Marxisme et féminisme, une dissonance épistémologique

On le sait, marxisme et féminisme se sont souvent affrontés dans le milieu militant. La prétention marxienne de considérer que l’histoire « se résume à l’histoire de lutte de classes » a semblé contradictoire avec les matériaux nouveaux qu’apportait la recherche féministe ainsi qu’avec les exigences portées par le mouvement. Ici, Abigail Bakan délimite certaines raisons à ce conflit : il s’agit en premier lieu de la résistance d’un marxisme arc-bouté sur une notion éthérée des classes, sur une lecture unilinéaire de l’histoire, ainsi que sur des routines militantes virilistes et anti-intellectualistes. Au-delà des grandes questions théoriques qui font débat, les analyses marxistes devront rompre avec les obstacles épistémologiques qui ont empêché l’émergence d’un marxisme authentiquement féministe.

Print Friendly

Introduction : identifier et nommer le problème.

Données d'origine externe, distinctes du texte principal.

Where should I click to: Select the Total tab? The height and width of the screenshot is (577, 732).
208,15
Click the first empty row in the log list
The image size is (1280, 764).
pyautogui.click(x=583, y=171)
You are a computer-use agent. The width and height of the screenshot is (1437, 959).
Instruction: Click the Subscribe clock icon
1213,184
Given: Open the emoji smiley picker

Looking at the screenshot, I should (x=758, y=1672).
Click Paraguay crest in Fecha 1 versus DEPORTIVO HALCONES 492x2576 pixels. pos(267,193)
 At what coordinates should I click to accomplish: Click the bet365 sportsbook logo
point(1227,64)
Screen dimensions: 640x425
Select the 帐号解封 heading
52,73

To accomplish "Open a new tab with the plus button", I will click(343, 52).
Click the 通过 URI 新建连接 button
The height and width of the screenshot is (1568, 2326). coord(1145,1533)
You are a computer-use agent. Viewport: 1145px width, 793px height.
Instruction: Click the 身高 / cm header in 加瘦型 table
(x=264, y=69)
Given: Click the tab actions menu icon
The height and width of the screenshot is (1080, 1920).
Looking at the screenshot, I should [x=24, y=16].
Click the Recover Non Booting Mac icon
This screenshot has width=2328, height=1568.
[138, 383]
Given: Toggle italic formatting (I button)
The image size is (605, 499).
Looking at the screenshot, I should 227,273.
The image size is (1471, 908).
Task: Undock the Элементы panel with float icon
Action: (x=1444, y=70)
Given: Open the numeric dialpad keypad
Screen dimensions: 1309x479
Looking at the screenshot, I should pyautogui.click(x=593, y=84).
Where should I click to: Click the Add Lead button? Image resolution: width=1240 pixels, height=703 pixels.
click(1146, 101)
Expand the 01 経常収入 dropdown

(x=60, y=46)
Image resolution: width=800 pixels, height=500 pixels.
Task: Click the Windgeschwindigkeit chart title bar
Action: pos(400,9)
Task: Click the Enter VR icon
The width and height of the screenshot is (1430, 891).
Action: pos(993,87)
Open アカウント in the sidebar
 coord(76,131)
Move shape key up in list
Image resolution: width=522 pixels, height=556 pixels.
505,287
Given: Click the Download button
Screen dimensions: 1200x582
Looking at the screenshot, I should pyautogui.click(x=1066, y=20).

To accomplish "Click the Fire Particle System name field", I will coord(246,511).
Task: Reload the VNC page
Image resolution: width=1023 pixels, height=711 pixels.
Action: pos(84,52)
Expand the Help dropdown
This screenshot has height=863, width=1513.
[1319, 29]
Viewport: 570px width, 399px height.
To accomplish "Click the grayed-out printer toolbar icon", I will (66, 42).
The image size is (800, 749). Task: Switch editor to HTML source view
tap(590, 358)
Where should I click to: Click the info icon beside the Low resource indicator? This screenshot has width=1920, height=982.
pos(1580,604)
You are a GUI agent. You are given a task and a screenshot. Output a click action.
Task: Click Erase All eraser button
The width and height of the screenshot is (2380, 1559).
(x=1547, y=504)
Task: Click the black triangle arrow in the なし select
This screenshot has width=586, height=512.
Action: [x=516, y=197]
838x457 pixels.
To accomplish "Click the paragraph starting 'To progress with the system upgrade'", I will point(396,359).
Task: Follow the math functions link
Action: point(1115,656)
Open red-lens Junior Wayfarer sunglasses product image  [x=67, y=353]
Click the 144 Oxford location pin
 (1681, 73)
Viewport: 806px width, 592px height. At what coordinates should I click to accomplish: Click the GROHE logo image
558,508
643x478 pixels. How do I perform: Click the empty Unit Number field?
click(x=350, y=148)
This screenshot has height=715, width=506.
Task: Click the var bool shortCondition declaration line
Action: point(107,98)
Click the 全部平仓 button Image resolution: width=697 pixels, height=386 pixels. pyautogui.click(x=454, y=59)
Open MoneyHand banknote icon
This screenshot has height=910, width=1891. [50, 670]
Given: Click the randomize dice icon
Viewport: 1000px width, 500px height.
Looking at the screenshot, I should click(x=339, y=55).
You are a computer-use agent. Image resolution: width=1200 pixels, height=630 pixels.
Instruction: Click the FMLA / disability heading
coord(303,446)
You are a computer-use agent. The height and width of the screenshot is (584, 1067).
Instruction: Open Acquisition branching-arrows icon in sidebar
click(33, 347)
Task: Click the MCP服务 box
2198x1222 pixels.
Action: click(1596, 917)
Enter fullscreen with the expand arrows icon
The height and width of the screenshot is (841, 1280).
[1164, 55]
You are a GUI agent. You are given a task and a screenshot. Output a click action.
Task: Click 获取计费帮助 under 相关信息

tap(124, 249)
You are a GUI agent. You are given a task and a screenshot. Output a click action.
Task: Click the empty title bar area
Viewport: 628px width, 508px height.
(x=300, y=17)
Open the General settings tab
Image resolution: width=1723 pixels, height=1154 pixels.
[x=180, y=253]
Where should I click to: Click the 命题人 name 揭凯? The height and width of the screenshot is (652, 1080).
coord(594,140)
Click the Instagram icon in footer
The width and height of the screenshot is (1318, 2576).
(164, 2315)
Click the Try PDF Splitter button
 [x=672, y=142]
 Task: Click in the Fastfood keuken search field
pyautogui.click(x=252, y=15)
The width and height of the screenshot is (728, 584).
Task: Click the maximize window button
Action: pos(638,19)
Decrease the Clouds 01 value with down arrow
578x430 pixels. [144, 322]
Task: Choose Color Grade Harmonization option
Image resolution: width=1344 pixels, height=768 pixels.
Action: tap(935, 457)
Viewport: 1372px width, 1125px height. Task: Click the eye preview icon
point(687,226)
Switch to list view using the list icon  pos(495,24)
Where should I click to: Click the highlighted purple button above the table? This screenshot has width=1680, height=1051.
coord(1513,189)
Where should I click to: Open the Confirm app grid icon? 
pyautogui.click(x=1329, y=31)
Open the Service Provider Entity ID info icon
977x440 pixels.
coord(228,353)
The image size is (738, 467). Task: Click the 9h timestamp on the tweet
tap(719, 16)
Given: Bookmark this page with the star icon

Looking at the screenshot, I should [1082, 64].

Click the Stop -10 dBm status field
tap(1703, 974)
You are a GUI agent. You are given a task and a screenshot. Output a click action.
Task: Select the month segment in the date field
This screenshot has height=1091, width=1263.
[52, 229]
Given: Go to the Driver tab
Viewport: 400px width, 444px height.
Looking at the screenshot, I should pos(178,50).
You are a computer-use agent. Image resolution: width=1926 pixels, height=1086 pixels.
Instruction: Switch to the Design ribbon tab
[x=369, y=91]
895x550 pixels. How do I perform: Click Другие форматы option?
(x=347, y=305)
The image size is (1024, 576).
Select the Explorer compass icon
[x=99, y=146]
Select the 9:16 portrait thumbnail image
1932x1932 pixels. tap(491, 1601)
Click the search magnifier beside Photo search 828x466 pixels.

Le rapport analytique entre le marxisme et le féminisme – ce dernier étant parfois désigné dans ses premières occurrences sous le terme de « la question des femmes » – a suscité une grande diversité de pratiques sociales et de recherches critiques au sein de la gauche dès l’époque des contributions fondatrices de Marx et Engels. La Femme et le socialisme d’Auguste Bebel (1891 [1883]) et L’Origine de la famille, de la propriété privée et de l’État d’Engels (2012 [1884]) continuent à être considérés comme des classiques au sein du marxisme. Cette discussion s’est avérée d’une considérable longévité, et ce pour une bonne raison. Les féministes révolutionnaires (socialists) ont profondément nourri le marxisme contemporain, en développant des concepts clefs et certaines questions essentielles. On peut notamment évoquer la notion de « reproduction sociale » (Benston, 1969; Hensman, 2011), le rapport entre les sphères publiques et privées (Young, 1990), la nature de la classe ouvrière (Armstrong et Armstrong, 2010 [1993]) ou encore le rôle du genre et de la sexualité dans la formation de l’hégémonie et des appareils idéologiques d’État.